HOW TO COMPLETE THIS TASK: Tally every line of the material where "each" occurs, then write the total by itself.

RECORD EXTRACTS:
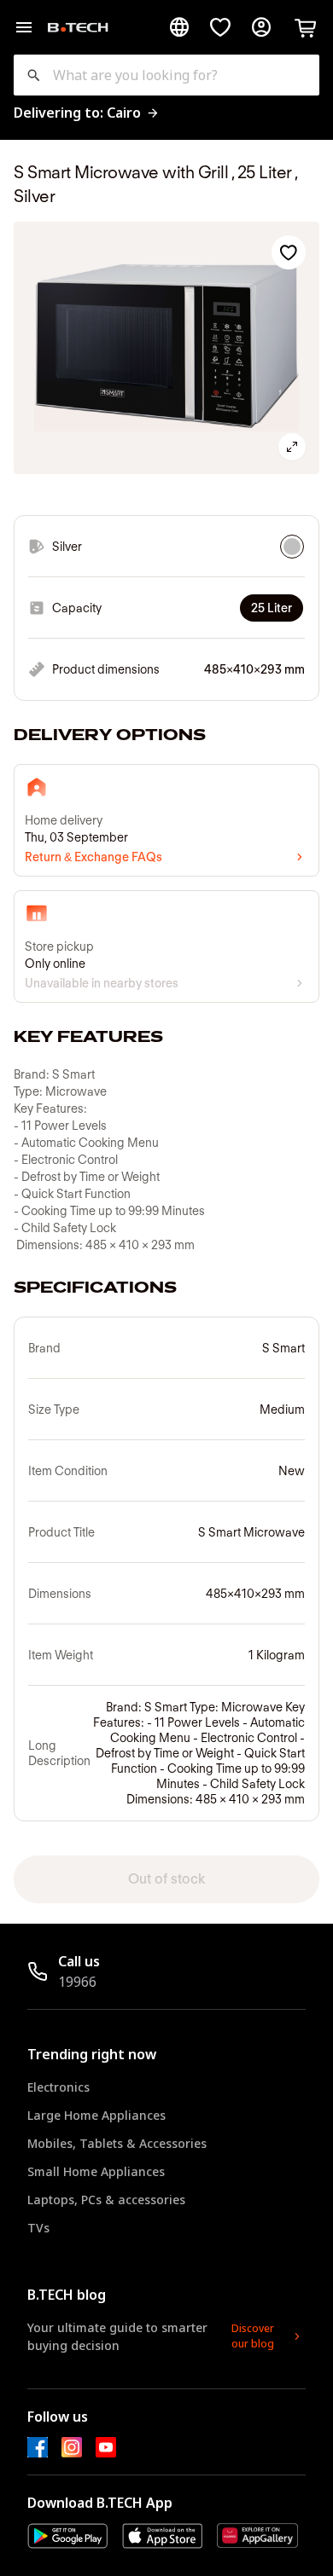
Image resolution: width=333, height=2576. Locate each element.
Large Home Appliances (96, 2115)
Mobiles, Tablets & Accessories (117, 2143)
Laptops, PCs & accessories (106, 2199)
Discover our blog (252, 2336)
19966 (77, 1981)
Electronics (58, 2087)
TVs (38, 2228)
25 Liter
---
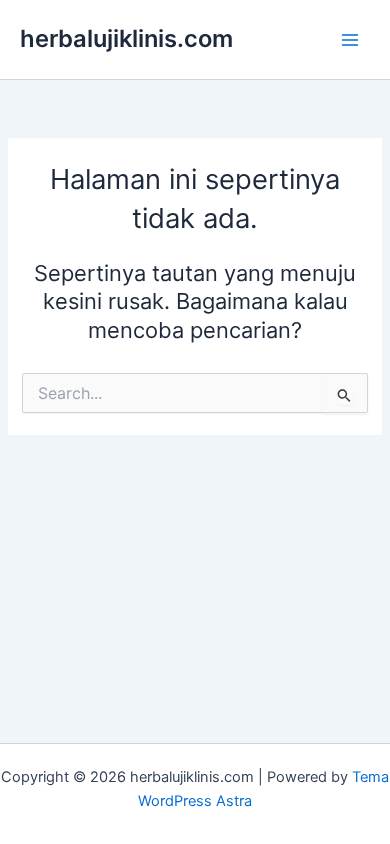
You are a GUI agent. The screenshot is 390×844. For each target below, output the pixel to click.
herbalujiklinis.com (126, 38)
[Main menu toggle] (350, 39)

REPLY TO THE TASK: 2